Open emolitor opened 2 years ago

emolitor commented 2 years ago

Minor question but does your support for libc++ include support for using compiler-rt in place of libgcc? What I'm wondering is how far I can go with your libc++ support, can I use the llvm unwinder as well or only use libc++ built against libgcc/libatomic.

iains commented 2 years ago

** the Unwinder should always be coming from /usr/lib/system/libunwind.dylib (Darwin11+ macOS10.7+) /usr/lib/libSystem (on Darwin10.. macOS 10.6) /usr/lib/libgcc_s.1.dylib (on Darwin8 and 9 macOS 10.4 and 5)

If it is coming from the GCC libgcc_s.1, then something is wrong - although DYLD_LIBRARY_PATH can force that on Darwin <= 14 (<= macOS10.10)

If something is not working, please could you make a reproducer and open an issue - of course bugs happen everywhere :)

the compiler builtins are specific to the compiler; of course there are similarities between compilers - intentionally (some of them are also exported from libSystem).

The answer is to general use of libcompiler_rt.a is why would that be any advantage? (I.e. what is the use-case) and you will find that recent improvements in some of the floating point builtins on GCC would mean regressions in tests (or poorer performance in accuracy in real code) until similar improvements appear in libcompiler_rt or libSystem.

iains commented 2 years ago

additional - note that GCC uses emulated TLS - and the support for that comes from GCC's libgcc_s.1.dylib - the implementation of the thread support is GCC-specific so that this would need to be handled for any dependent lib that used it.

** The intended use-case for the libc++ support, is to allow you to use the /usr/lib/libc++.dylib (and libc++-abi.dylib). on Darwin systems where that is the default c++ library - so that when linking with system libraries and frameworks there is only one libc++ in use.....

... If you are building libc++ too (on a system that already has them) then you will have to be very careful to use the system libc++abi .. (or you could end up allocating some object in one, and trying to destroy it in another)...

if you're working on an older Darwin (that doesn't have libc++, i.e darwin8, 9, 10) then you will need to get the abi library and unwinder by linking the build of libc++ with /usr/libstdc++.6.dylib ... such configurations are quite complex - and need patches to the libc++ build ... (there might be some in my llvm-7.1.1 tree)

note that you then (on these older systems) have 2 libc++ implementations in use - because system libraries and frameworks will be linked against /usr/lib/libstdc++.6.dylib.
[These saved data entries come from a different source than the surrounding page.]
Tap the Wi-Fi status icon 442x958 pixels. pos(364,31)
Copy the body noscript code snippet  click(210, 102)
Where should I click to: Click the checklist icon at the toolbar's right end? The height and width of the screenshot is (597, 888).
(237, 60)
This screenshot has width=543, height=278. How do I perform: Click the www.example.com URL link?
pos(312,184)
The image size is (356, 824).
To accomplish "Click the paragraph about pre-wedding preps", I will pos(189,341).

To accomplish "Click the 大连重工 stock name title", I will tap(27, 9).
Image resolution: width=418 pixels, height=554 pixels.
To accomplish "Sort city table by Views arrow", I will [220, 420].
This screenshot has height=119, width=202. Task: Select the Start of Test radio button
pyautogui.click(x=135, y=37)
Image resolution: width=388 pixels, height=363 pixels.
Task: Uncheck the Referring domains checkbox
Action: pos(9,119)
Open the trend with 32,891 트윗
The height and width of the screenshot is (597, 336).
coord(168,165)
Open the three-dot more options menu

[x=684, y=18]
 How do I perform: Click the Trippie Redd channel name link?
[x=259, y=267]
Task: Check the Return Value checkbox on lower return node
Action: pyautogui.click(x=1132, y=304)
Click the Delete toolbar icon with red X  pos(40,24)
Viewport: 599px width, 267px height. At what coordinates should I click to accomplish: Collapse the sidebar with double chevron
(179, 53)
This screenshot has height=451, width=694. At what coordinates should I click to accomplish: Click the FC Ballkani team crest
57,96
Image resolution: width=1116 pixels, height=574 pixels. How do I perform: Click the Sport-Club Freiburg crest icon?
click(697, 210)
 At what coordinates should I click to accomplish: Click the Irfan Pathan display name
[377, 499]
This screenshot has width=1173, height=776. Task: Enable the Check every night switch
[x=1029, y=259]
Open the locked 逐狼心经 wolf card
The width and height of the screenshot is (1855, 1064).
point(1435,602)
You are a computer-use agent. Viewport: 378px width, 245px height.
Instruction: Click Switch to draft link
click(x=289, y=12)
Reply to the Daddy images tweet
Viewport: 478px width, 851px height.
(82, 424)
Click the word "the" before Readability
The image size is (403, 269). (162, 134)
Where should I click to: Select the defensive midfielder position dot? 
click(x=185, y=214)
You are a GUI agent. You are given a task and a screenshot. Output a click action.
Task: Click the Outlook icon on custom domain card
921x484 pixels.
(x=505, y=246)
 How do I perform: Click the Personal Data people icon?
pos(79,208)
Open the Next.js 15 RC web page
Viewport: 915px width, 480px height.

it can be made to work, but it is definitely non-trivial and means that your distribution has to be built from the compiler upwards so that everything gets the intended libs.

emolitor commented 2 years ago

Thanks, I'll try to submit patches and repro cases for anything I find that doesn't work.

On Thu, 23 Sep 2021, 9:42 am iains, @.***> wrote:

additional - note that GCC uses emulated TLS - and the support for that comes from GCC's libgcc_s.1.dylib - the implementation of the thread support is GCC-specific so that this would need to be handled for any dependent lib that used it.

** The intended use-case for the libc++ support, is to allow you to use the /usr/lib/libc++.dylib (and libc++-abi.dylib). on Darwin systems where that is the default c++ library - so that when linking with system libraries and frameworks there is only one libc++ in use.....

... If you are building libc++ too (on a system that already has them) then you will have to be very careful to use the system libc++abi .. (or you could end up allocating some object in one, and trying to destroy it in another)...

if you're working on an older Darwin (that doesn't have libc++, i.e darwin8, 9, 10) then you will need to get the abi library and unwinder by linking the build of libc++ with /usr/libstdc++.6.dylib ... such configurations are quite complex - and need patches to the libc++ build ... (there might be some in my llvm-7.1.1 tree)

note that you then (on these older systems) have 2 libc++ implementations in use - because system libraries and frameworks will be linked against /usr/lib/libstdc++.6.dylib.

it can be made to work, but it is definitely non-trivial and means that your distribution has to be built from the compiler upwards so that everything gets the intended libs.